* **Dataset content**:
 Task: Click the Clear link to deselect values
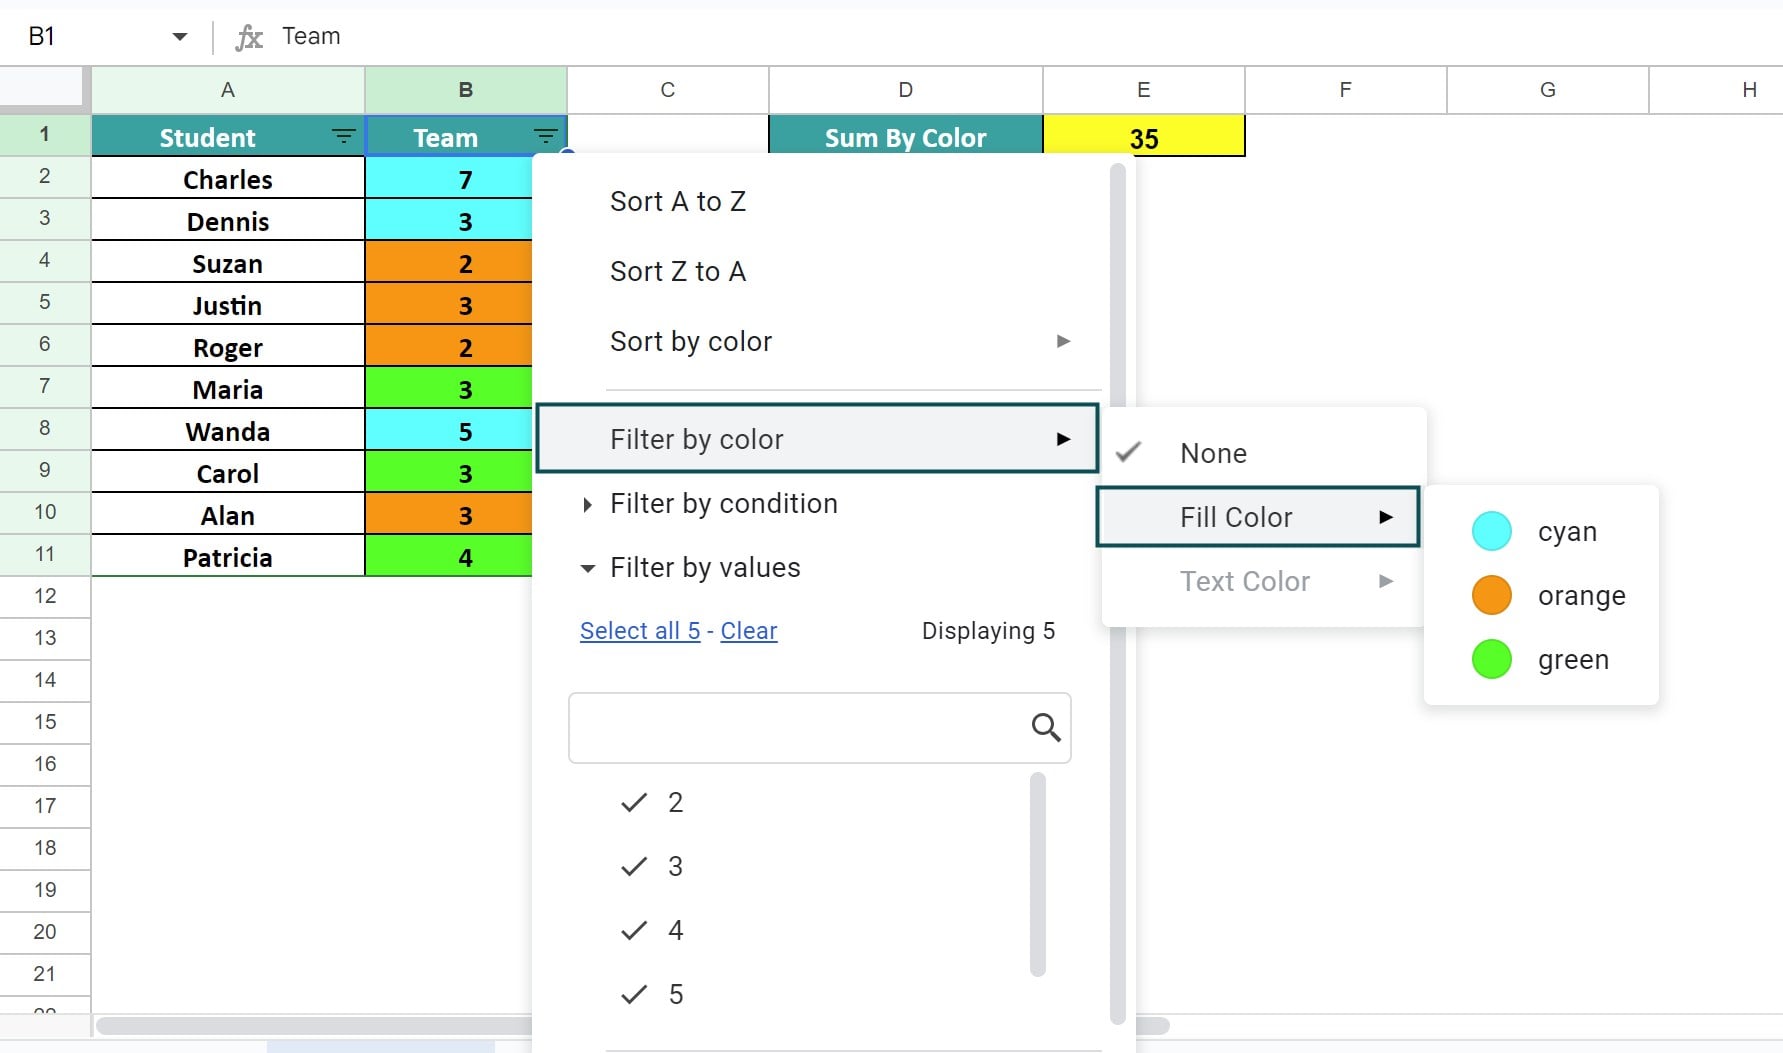(x=748, y=631)
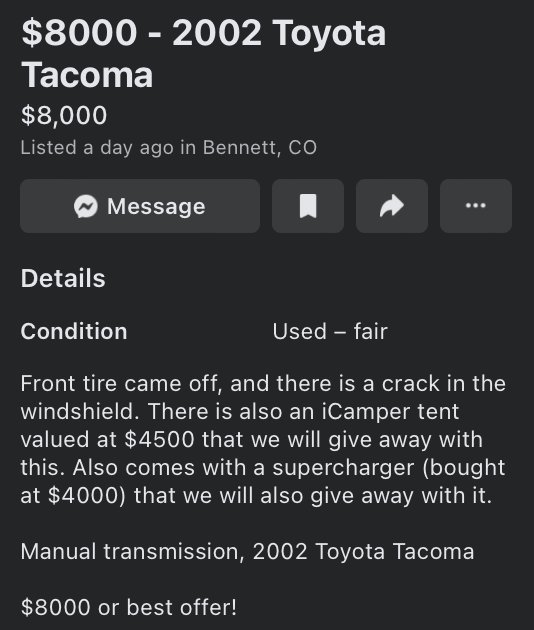Click the Messenger icon in Message button
This screenshot has width=534, height=630.
tap(86, 207)
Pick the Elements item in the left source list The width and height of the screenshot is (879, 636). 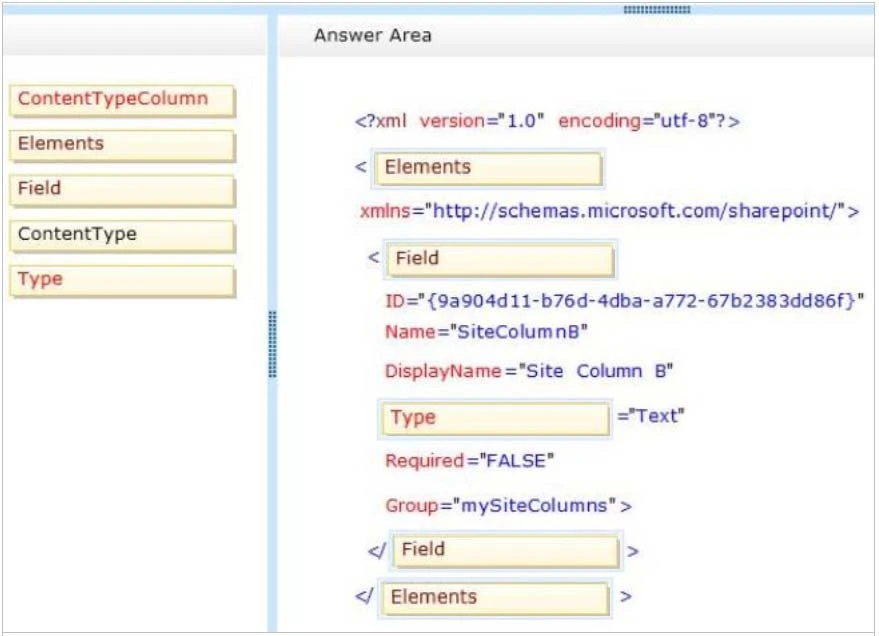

* **What to work on**: Transcribe the data above verbatim, leaving the pictures out of your answer.

* **Solved problem**:
 Task: Click the Clear link to deselect values
(x=748, y=631)
Click the Messenger icon in Message button
This screenshot has width=534, height=630.
tap(86, 207)
Pick the Elements item in the left source list The width and height of the screenshot is (879, 636). 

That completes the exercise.